- Provided text -
+++++

1999 United States state legislative elections

8 legislative chambers in 4 states
|  | Majority party | Minority party |
| Party | Democratic | Republican |
| Chambers before | 50 | 47 |
| Chambers after | 49 | 48 |
| Overall change | −1 | +1 |
- Map of upper house elections: Democrats retained control Republicans retained control Split body formed No regularly-scheduled elections
- Map of lower house elections: Democrats retained control Republicans gained control Republicans retained control No regularly-scheduled elections

= 1999 United States state legislative elections =

The 1999 United States state legislative elections were held on November 2, 1999, alongside other elections. Elections were held for 7 legislative chambers in four states. Both chambers of the Northern Mariana Islands legislature were up.

Democrats maintained control of the Mississippi and Louisiana legislatures, while Republicans maintained control of the lower house in New Jersey and the upper house in Virginia. Republicans had won a 1997 special election to claim a 21-19 majority in the Virginia Senate after Democrat Charles L. Waddell resigned his seat. Republicans maintained this majority in 1999, which gave them their first-ever elected majority in history. Republicans flipped the Virginia House of Delegates, which was previously tied, resulting in the first-ever Republican majority.

Additionally, in the summer of 1999, a Democratic senator died in the New Hampshire Senate and was succeeded by a Republican in a special election, switching that chamber from Democratic control to tied.

== Summary table ==
Regularly scheduled elections were held in 7 of the 99 state legislative chambers in the United States. Nationwide, regularly scheduled elections were held for 538 of the 7,383 legislative seats. This table only covers regularly scheduled elections; additional special elections took place concurrently with these regularly scheduled elections.

+++++

- Material provided -
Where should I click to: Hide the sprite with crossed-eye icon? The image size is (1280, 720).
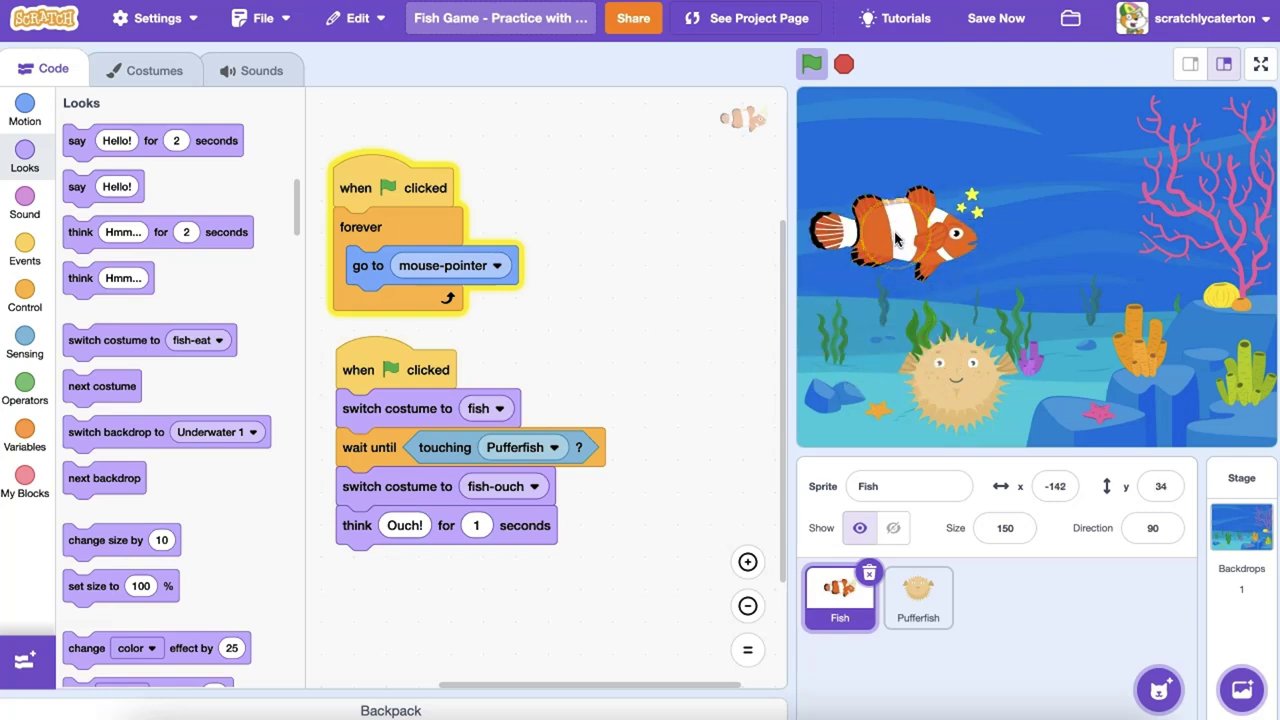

+++++

- Given problem A -
Duplicate the passage of the 1999 state legislative elections article from "Democrats maintained control" to "first-ever Republican majority.".
- Given problem B -
Using the 1999 state legislative elections article, answer the following:
(i) On what date were the elections held?
(ii) Which Democrat's resignation led to the 1997 special election in the Virginia Senate?
(iii) Nationwide, for how many legislative seats were regularly scheduled elections held?
- Given problem C -
List every U.S. state named in the 1999 state legislative elections article.

- Exercise response A -
Democrats maintained control of the Mississippi and Louisiana legislatures, while Republicans maintained control of the lower house in New Jersey and the upper house in Virginia. Republicans had won a 1997 special election to claim a 21-19 majority in the Virginia Senate after Democrat Charles L. Waddell resigned his seat. Republicans maintained this majority in 1999, which gave them their first-ever elected majority in history. Republicans flipped the Virginia House of Delegates, which was previously tied, resulting in the first-ever Republican majority.

- Exercise response B -
(i) November 2, 1999
(ii) Charles L. Waddell
(iii) 538 of the 7,383 legislative seats

- Exercise response C -
Mississippi, Louisiana, New Jersey, Virginia, New Hampshire